When I began to protest, she just smiled and stared into my eyes with so much love that I began to cry. I woke up sobbing, my pillow drenched. I felt as if I’d met an angel.
By the following August I was better but still recovering my strength, when my mother, who lived alone, developed vascular dementia. In a matter of six weeks, she went from being totally independent, driving her little Nissan wagon all over town, to being totally dependent. She could no longer drive or cook for herself. She needed to be monitored closely or she might forget she’d already eaten lunch or dinner and proceed to gobble a whole tray of deviled eggs or a two-pound bag of apples.
As I took Mom to doctors’ appointments and test after test, I began to talk to her about our past—mainly testing her memory—but also wanting answers to questions she’d never wanted to talk about before. Questions about Dad mainly, about their life together, about why she stayed with him through all those years. But what I discovered was that Mom couldn’t remember being married to my father. Instead, she called up memories of her father in his place.

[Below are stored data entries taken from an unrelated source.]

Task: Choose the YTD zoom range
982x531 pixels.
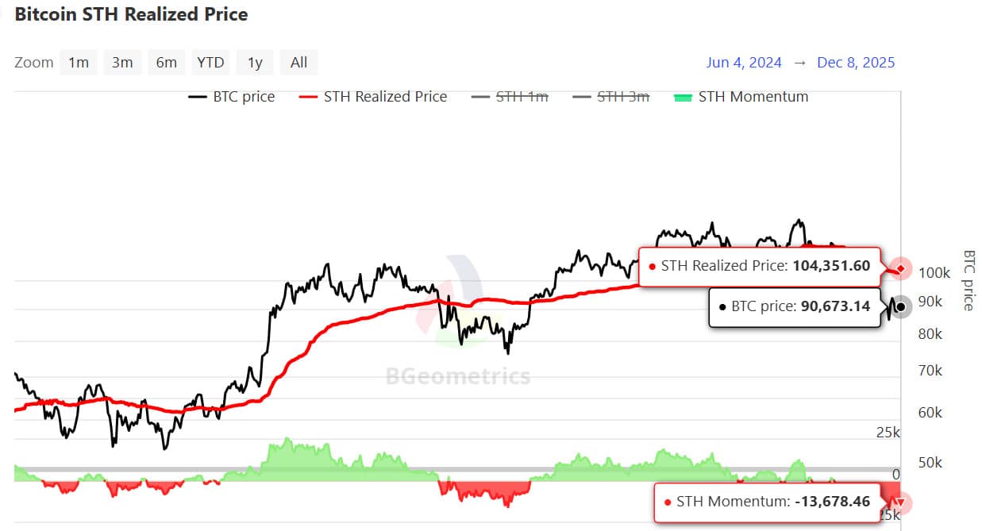Action: (x=211, y=62)
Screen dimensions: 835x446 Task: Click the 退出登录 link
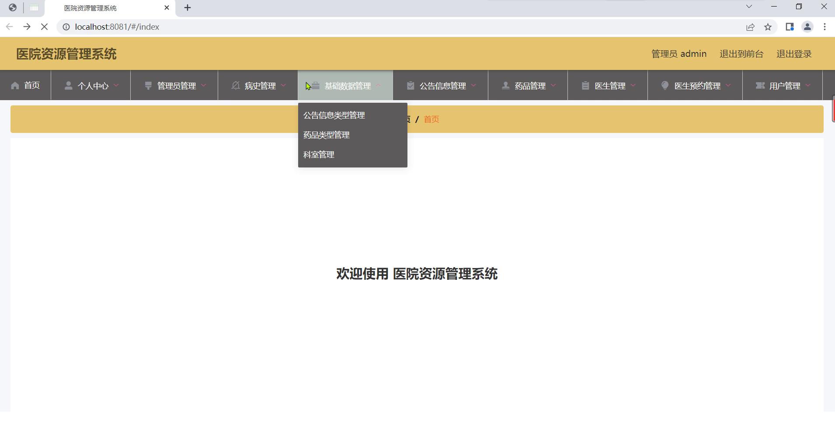[794, 54]
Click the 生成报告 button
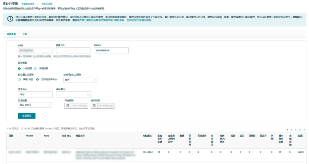Viewport: 309px width, 164px height. [27, 116]
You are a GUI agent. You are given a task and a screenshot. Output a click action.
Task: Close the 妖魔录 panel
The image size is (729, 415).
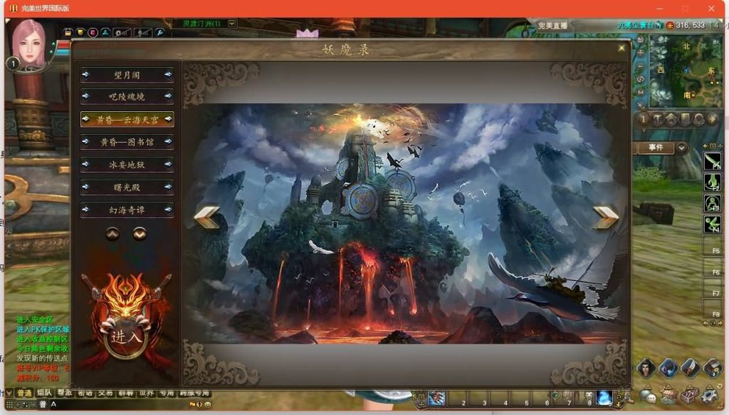(622, 48)
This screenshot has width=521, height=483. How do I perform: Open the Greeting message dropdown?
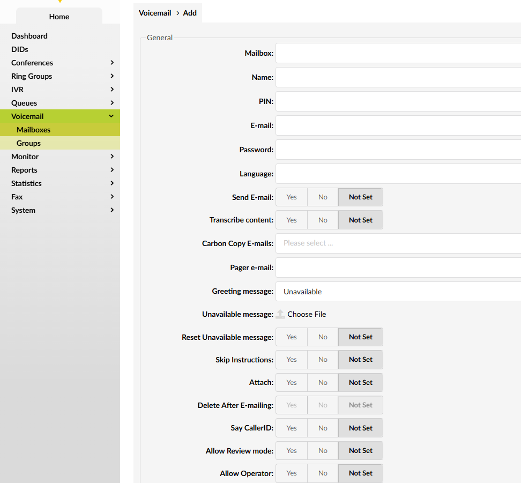[398, 292]
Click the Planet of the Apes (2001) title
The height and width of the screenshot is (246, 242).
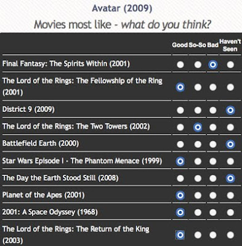pos(43,195)
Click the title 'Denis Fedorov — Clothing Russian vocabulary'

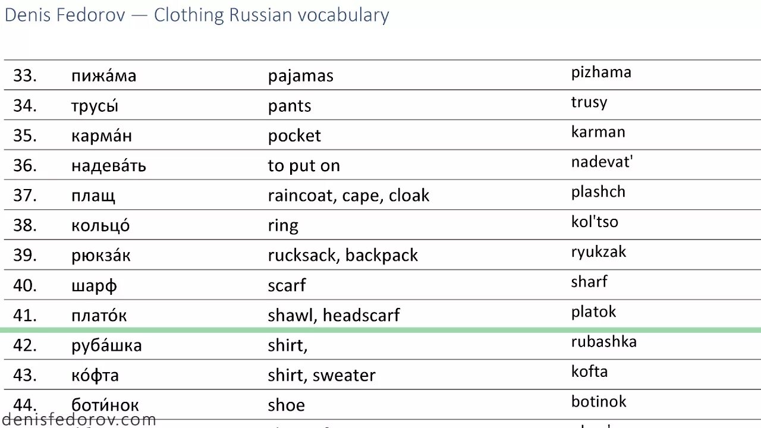pyautogui.click(x=197, y=15)
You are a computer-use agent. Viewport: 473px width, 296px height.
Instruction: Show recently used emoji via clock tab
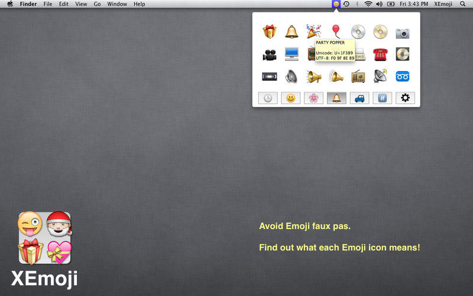click(x=268, y=98)
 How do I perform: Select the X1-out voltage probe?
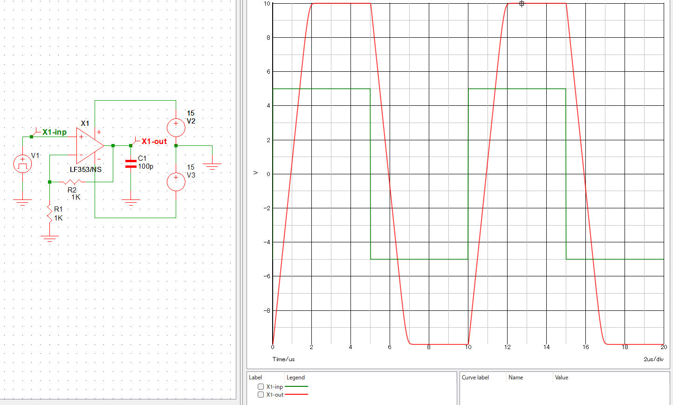tap(153, 141)
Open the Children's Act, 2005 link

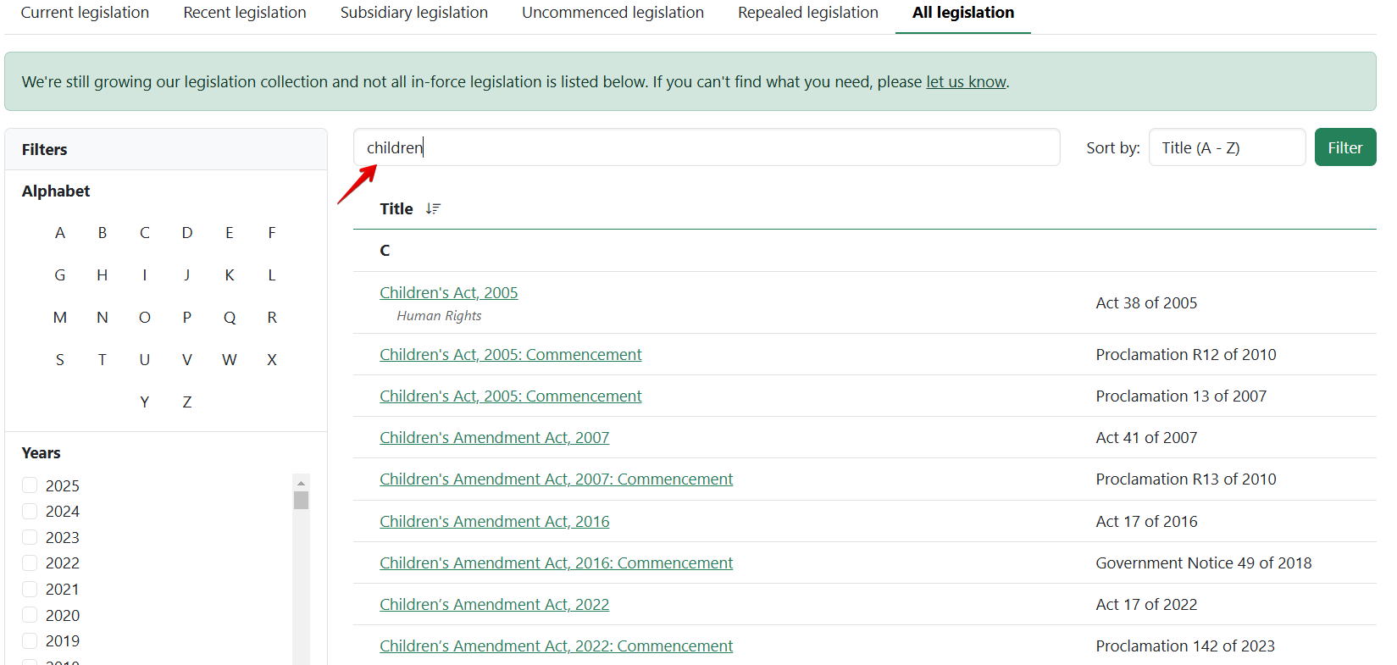(448, 292)
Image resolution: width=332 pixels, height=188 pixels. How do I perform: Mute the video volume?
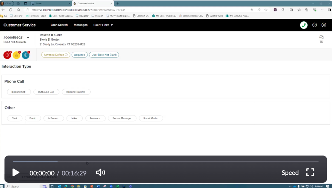pos(100,173)
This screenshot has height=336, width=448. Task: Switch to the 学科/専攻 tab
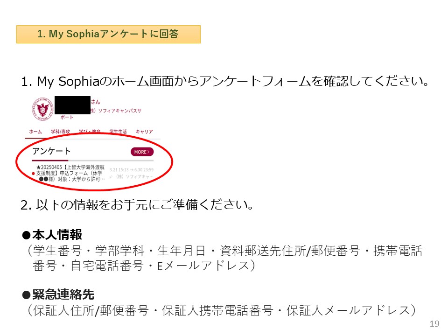60,132
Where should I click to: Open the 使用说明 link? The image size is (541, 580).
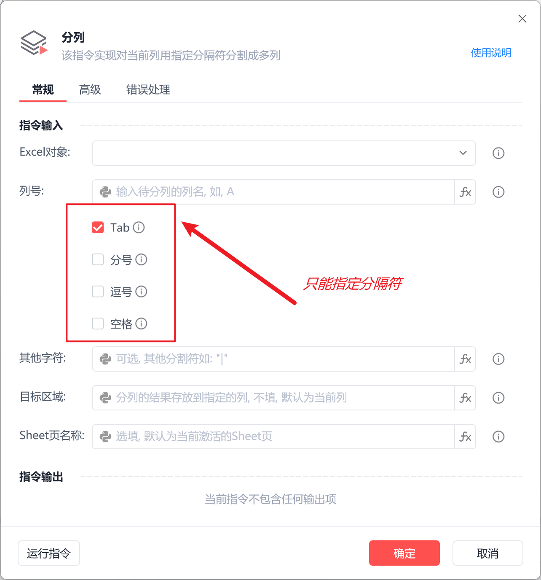[x=491, y=53]

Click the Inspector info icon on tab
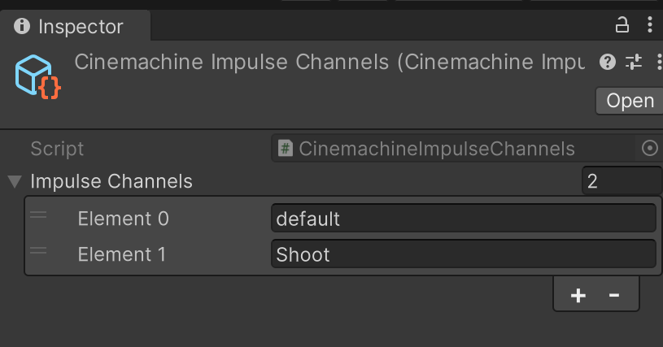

It was during this time that I began to see how every human being is a collection of stories, how we all have stories that need to be told and shared. I decided I wanted to tell my mother’s story since she couldn’t tell it herself anymore. And I began to write.
I started to make notes and jot down memories when, a few weeks later, Mom disappeared—she walked away from home in the middle of the night. For three days and three nights, four counties of Search & Rescue and various police agencies searched for her and fortunately found her. She was trapped in a thicket of blackberry bushes three miles from home, barefoot and unable to walk.
After her release from the hospital, she moved in with me and I began to witness up close her daily decline, how the memories slipped away from her. One day, she’d remember the name of my horse when I was younger but not the name of the cat I currently owned. Another day, she’d remember the time her father took her trout fishing at Lake Shasta, but not the day she was married or any day thereafter. Through all this, I became more and more determined to tell her story. This is how I started to write prose. And this is why I continue to do so: to honor the life of the person who gave me life.
Because I developed such a passionate motivation to write, I know that nothing can stop me. Whenever I feel dejected or rejected, I ask myself: Why do I write? And I remember.
My mother, Marilyn Carol Howey Smith, spent the last 7.5 years of her life lovingly cared for at Martha & Mary Nursing home. She passed away on February 22, 2012.
I will never stop writing, Mom. I love you.